Rebecca Zisser / Axios

Image and voice recognition technologies are becoming so sophisticated that experts predict both technologies could replace typing, at least in part, when it comes to communication and search. Michael Levine of Photon, one of the largest internet technology consulting companies, says these changes are happening quickly:

QuoteSomething like texting, that people thought was simple and easy, is eventually going to cause friction.

Why it matters: Few people type the way they speak or the way they use images to communicate, which means that web publishers will have to manage their SEO strategies to accommodate picture and voice-related search queries. As these technologies advance, consumers will also have to learn how to interact with them more fluidly or "learn how to speak to robots." From a business perspective, voice and pictures can be easier to analyze for personalization than text, creating smarter sales and customer service experiences.

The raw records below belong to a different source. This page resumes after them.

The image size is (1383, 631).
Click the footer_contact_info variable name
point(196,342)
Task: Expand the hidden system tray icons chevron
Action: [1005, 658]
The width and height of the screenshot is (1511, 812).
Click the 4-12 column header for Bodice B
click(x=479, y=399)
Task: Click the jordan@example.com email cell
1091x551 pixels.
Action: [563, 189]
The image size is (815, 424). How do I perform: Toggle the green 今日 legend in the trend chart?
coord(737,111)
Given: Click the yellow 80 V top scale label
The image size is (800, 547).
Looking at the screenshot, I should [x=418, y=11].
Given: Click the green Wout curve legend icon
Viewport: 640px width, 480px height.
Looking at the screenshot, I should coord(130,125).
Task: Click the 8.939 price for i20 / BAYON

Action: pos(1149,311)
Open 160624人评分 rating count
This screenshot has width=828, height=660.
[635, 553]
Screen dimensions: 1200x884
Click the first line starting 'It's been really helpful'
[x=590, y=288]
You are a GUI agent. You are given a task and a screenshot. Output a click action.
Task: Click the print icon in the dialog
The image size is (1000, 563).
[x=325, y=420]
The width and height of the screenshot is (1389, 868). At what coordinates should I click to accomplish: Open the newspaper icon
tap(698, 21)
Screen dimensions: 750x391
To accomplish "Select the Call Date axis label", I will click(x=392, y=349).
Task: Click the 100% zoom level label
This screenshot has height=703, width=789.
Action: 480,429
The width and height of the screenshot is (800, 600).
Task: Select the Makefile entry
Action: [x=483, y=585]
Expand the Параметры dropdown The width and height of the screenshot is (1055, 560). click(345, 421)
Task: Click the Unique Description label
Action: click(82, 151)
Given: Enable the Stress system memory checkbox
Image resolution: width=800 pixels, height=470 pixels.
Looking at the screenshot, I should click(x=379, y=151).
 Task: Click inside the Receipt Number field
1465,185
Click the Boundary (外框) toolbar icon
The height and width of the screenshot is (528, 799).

  • Voice: The use of voice-activated digital assistant devices will grow almost 130% this year, according to eMarketer. Google predicts that use of these technologies will cause more than half of queries to be voice search by 2020. For news publishers specifically, Voicelabs found that 25% of Amazon Alexa users use voice to learn about news.
  • Images: Image-based platforms, like Snapchat filters and Google Lens, use machine learning or real-time, user-generated images that can replace typing locations, temperatures, store hours or other details. Advances in machine learning and artificial intelligence are also making it possible for apps and websites to infer information about images and show relevant details without users having to type to search for more info.

Driving the change: Amazon controls 70% of the voice-enabled speaker device market, while Snapchat Lenses and Facebook Stories are expected to drive the majority of market adaptation on the image side, per eMarketer. Today, only about 12% of the U.S .population engages with some form of AR content, but new companies like Vuforia are being developed to integrate AR into more consumer apps.

What's next? Nearly 70% of voice requests are natural/conversational language, per Mary Meeker's latest tech trends report. New technologies, like Twilio's natural language understanding software are learning how to analyze intent during any voice call, which will make it easier for humans and voice-powered robots to have more authentic conversations. On the image side, a new app called Project Chalk debuted last week that will let users draw on top of live video chats through augmented reality, which could partially replace chat bot interfaces for interactions like customer service.